Many of our Facebook users have asked us questions about the best ways to monitor credit scores. Due to the popular demand and importance of this question, we want to give some advice about monitoring your credit scores. It is way better to be proactive about your credit now than wondering how to fix your credit later on.

There are a few different options you have online in terms how to get your credit score, so we will outline the options and give our two cents.

Be sure to watch the video above from our My Credit Guy CEO, Sam Parker, to watch him explain how to monitor credit in person.

Methods to Monitor Credit Scores

While there are numerous ways to receive your credit score online, we have outlined some options that we caution against and a few that we recommend.

  • Annualcreditreport.com — on this site, you can request information from all three credit bureaus (TransUNion, Equifax, and Experian) once per year. The kicker here is that the site does not actually provide a credit score. Instead, they try to upsell you so that you purchase access to your credit score. For this reason, we don’t necessarily recommend this site.
  • IdentityIQ — unlike annualcreditreport.com, we recommend using IdentityIQ to get your credit score. My Credit Guy has a negotiator rate, so you can get your credit scores for just one dollar. You should keep in mind that the credit score pulled by IdentityIQ might differ from the one that lenders pull. Assume that your score will be about 20-30 points higher than what would show if a bank pulled your credit. In addition to being incredibly affordable, this type of credit pull won’t hurt you because it’s a consumer credit pull (not a hard pull).

If you have more specific questions about the best ways to monitor your credit score, contact our team at My Credit Guy. We have years of experience in the field, and we are happy to help clients who are proactive about their credit health.

Hard Pull vs. Consumer Credit Pull

We mentioned the difference between hard versus consumer credit pull, so we wanted to expand briefly on this concept.
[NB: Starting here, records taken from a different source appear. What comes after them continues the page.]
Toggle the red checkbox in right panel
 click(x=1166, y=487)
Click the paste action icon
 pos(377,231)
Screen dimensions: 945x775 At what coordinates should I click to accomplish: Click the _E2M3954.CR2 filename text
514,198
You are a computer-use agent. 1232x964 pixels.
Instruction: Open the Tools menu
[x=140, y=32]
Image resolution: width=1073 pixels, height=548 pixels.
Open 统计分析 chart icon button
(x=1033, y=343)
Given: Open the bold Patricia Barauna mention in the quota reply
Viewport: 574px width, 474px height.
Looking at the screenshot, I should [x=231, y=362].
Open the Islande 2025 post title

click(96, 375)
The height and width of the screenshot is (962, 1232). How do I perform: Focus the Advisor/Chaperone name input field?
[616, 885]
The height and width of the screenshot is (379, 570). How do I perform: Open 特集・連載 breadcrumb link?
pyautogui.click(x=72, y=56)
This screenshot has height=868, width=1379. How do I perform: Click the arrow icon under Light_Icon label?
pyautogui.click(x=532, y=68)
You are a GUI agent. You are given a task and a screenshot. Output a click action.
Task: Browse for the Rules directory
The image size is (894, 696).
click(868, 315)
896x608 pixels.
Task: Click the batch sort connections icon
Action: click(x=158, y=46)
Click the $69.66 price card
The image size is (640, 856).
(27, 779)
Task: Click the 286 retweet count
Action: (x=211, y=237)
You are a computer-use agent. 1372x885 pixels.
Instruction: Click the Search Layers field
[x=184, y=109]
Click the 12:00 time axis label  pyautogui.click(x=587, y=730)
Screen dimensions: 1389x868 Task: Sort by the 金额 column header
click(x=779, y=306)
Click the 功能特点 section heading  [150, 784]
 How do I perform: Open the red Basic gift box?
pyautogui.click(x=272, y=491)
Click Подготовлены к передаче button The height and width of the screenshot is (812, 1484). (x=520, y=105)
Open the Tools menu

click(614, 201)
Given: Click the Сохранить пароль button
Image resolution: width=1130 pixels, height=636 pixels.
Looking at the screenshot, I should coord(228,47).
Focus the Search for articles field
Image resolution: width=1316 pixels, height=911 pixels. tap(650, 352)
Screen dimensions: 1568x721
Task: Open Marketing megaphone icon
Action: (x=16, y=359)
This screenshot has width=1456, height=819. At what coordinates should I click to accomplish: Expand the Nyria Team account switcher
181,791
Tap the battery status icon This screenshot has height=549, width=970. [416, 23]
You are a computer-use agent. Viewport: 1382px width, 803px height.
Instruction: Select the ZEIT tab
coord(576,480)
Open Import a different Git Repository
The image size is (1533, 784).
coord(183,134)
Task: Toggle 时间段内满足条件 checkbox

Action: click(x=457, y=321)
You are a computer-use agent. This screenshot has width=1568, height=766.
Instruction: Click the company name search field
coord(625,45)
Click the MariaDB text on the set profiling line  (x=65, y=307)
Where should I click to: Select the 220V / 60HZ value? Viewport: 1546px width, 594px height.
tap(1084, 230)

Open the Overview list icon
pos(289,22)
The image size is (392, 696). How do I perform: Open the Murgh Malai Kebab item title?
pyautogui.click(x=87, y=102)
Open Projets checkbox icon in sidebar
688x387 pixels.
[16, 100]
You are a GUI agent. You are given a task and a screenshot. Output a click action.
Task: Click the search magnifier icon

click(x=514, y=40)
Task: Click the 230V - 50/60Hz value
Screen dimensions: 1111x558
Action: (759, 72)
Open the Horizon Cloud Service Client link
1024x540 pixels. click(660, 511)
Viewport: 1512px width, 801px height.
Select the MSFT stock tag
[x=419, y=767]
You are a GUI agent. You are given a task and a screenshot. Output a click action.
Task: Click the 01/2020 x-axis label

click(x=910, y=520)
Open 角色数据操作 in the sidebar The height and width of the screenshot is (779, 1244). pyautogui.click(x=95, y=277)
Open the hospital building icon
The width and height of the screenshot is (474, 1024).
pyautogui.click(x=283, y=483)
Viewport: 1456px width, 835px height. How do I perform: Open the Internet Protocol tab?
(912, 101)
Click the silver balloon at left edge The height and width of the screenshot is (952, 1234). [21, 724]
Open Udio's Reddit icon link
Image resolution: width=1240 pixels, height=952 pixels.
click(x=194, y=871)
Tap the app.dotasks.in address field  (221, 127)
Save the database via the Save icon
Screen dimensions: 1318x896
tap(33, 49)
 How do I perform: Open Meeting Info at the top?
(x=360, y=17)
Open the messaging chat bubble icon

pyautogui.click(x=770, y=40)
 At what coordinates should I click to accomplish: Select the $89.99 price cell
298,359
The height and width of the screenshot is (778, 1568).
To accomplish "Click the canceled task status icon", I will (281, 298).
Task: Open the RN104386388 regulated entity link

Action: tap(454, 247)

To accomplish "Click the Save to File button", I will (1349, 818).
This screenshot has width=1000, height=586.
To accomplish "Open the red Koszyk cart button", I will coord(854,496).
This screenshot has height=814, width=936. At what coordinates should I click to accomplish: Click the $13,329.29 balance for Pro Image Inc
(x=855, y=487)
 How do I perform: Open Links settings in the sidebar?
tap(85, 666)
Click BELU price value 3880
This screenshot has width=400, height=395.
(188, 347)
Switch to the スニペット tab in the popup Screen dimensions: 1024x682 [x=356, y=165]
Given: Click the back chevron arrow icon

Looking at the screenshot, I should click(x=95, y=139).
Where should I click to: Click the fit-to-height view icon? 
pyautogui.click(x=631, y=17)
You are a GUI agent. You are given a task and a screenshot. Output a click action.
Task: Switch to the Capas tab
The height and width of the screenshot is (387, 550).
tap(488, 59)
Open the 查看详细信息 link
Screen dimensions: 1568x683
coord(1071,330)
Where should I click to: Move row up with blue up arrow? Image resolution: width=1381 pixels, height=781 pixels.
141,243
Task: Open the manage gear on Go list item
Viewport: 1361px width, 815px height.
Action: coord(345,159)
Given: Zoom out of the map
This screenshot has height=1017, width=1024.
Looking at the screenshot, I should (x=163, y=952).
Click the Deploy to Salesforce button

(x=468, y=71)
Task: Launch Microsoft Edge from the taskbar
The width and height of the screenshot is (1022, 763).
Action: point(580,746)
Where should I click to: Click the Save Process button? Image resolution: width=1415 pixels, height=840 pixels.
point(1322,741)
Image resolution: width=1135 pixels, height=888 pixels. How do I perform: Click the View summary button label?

A hard pull, also known as a hard inquiry, is when a bank, lender, or financial institution checks your credit to make a decision. While hard inquiries don’t necessarily have a huge affect on your credit, they can lower your score by a few points. If you have multiple hard inquiries in a short period of time — such as applying for multiple credit cards around the same time — it could flag you as a high-risk customer who plans to spend money they might not have.

A consumer credit pull, or soft pull, does not affect your credit score. It’s more of an inquiry as to whether you would be approved if you decided to apply for a loan or credit line.